> Trecho para leitura
==================================================
Outro efeito da globalização foi a desestruturação da produção seriada (dita “fordista”), de sorte que a feição de “artesanato” tornou-se a forma ideal de produção do luxo. Mesmo quando grandes conglomerados financeiros avançaram nesse terreno, comprando pequenas marcas da periferia como as vinícolas argentinas, cuidaram para não destruir o apelo “artesanal”.

Em seguida, surgiram legislações agro-alimentares que favoreceram o artesanato e os “sabores locais” com “história” e um fenômeno curioso se expandiu pelo mundo: o fracionamento e multiplicação das mercadorias que pareciam unidades inquebrantáveis.

Os azeites, por exemplo, se multiplicaram e quem os conheceu por procedência (espanhol, português, grego, italiano) viu chegarem ao mercado os derivados de diferentes variedades de azeitonas, tipos de cultivo (“orgânico”, etc) e localidades de origem. O singular ficou cheio de meandros.

Se antes o mercado hierarquizava os produtos por preço, hoje se vê o desenvolvimento de novas estratégias para que mercadoria e consumidor se encontrem como se fossem feitos “um para o outro”. Mas é preciso notar que o consumidor também mudou.

Com o fim do ajuntamento das grandes fábricas, chegou-se ao fim da “classe social” que contrapunha o coletivo de trabalhadores aos múltiplos capitalistas. Um novo individualismo se disseminou pela sociedade, desqualificando o espaço público. Em meio a tantas novas mediações temos que, domesticamente, a cozinha se transformou no lugar de um novo saber e convivência, como a antiga biblioteca; o espaço que particulariza o sujeito e o habilita para um novo mundo. A própria arquitetura se curvou a isso.
==================================================
> Segmento de dados
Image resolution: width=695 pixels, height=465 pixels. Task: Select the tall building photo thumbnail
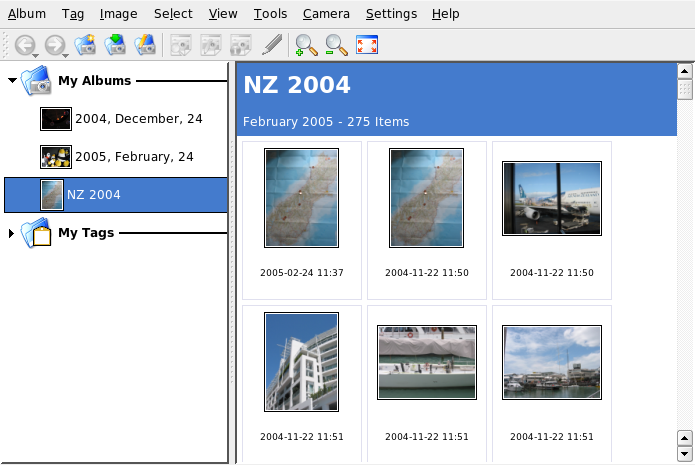(x=301, y=362)
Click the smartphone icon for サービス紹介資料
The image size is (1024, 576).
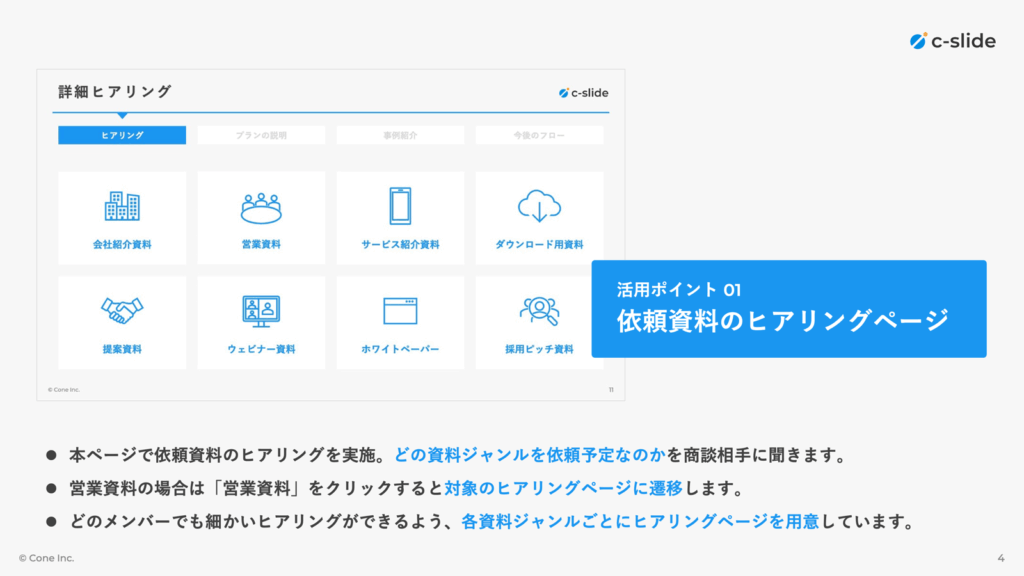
==================================================
> Conjunto de tarefas
(a) Reproduza fielmente a parte do trecho sobre globalização e consumo que começa em "Outro efeito da" e termina em "pareciam unidades inquebrantáveis.".
(b) Quais procedências de azeite o trecho sobre globalização e consumo menciona? Liste todas.
(c) De acordo com o trecho sobre globalização e consumo, que espaço da casa se transformou no lugar de um novo saber e convivência?

> Respostas
(a)
Outro efeito da globalização foi a desestruturação da produção seriada (dita “fordista”), de sorte que a feição de “artesanato” tornou-se a forma ideal de produção do luxo. Mesmo quando grandes conglomerados financeiros avançaram nesse terreno, comprando pequenas marcas da periferia como as vinícolas argentinas, cuidaram para não destruir o apelo “artesanal”.

Em seguida, surgiram legislações agro-alimentares que favoreceram o artesanato e os “sabores locais” com “história” e um fenômeno curioso se expandiu pelo mundo: o fracionamento e multiplicação das mercadorias que pareciam unidades inquebrantáveis.

(b) Espanhol, português, grego, italiano

(c) A cozinha.